__DATA FOR THIS TASK__.

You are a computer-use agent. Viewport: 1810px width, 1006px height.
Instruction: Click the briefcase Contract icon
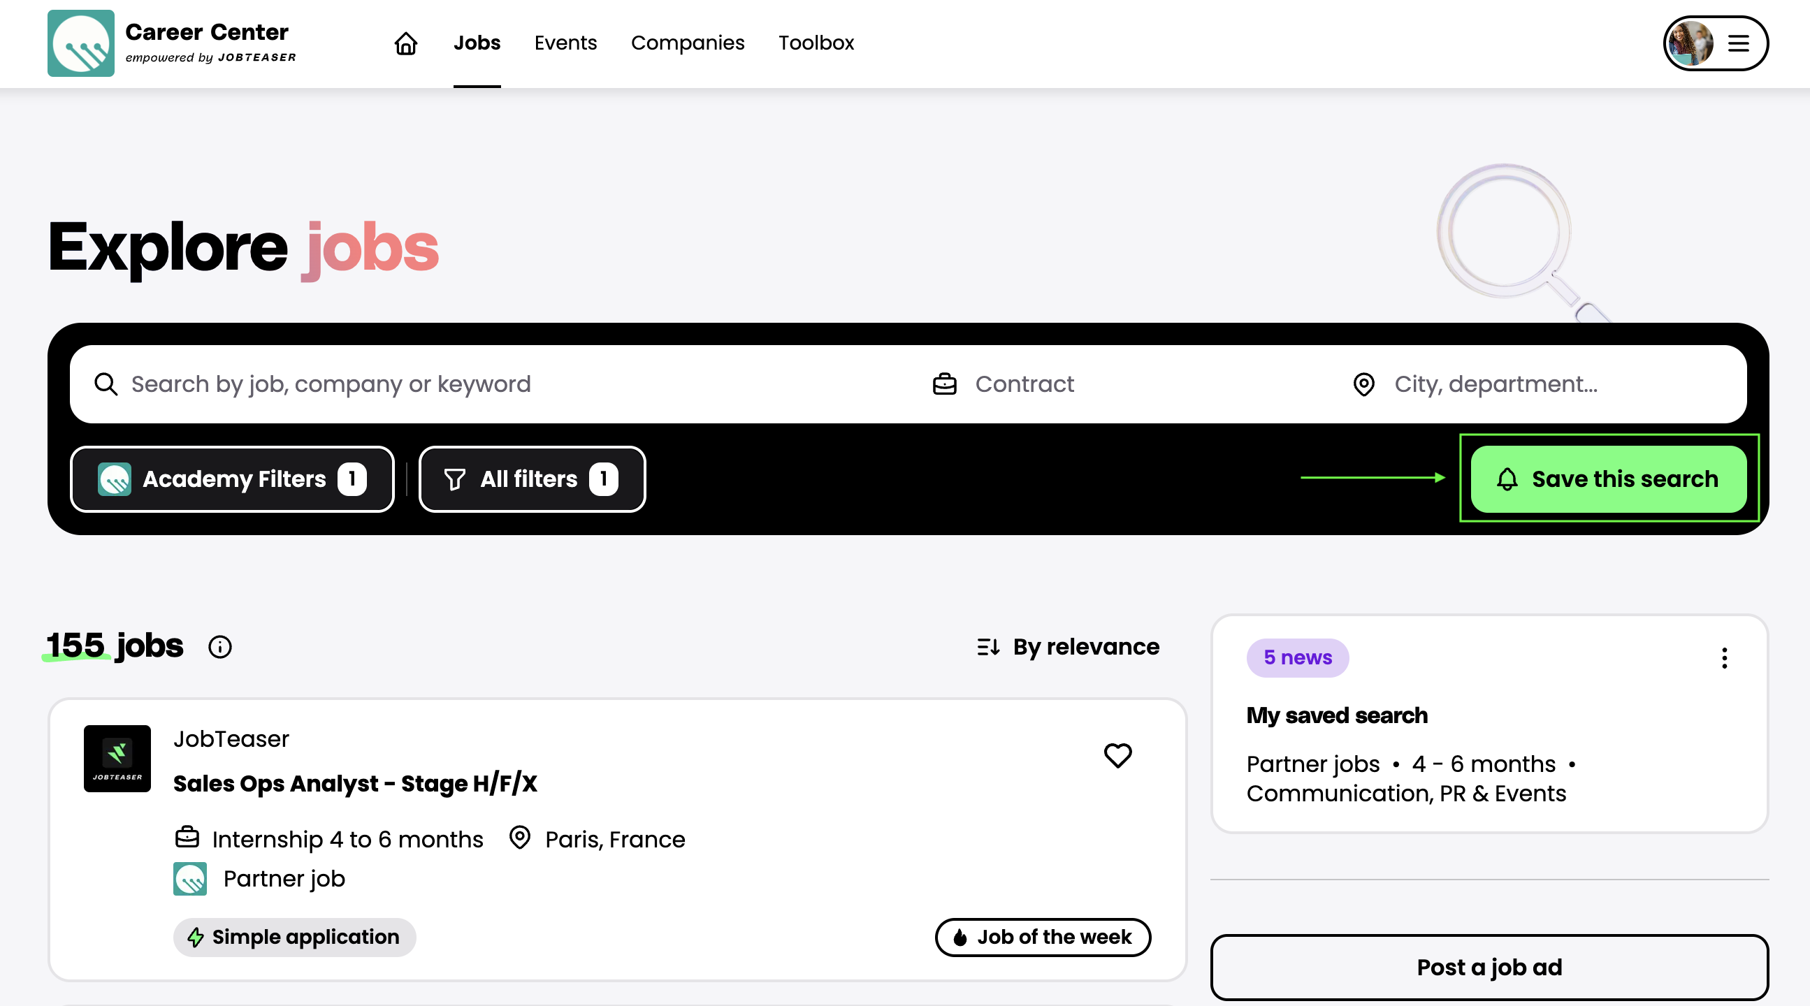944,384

==

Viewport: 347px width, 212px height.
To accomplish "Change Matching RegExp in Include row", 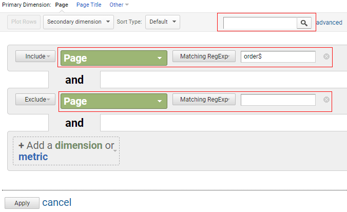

* * *

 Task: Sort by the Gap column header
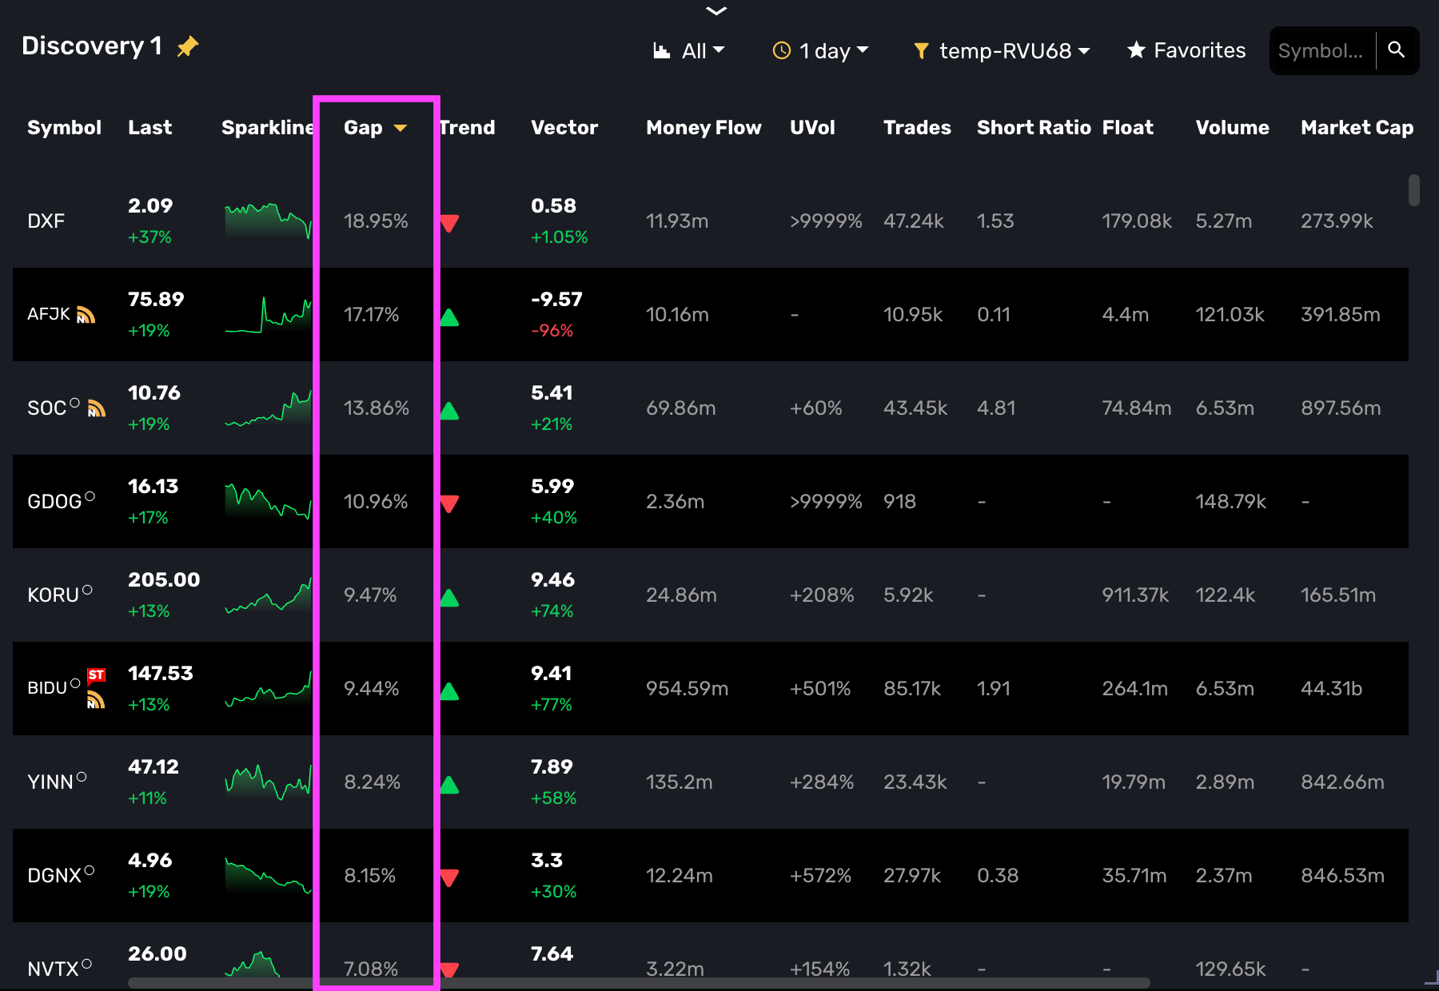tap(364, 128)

__YOUR INSTRUCTIONS__. State how many lines of the listing hold the string "Viewport", and add nothing else.

__RESULT__. 2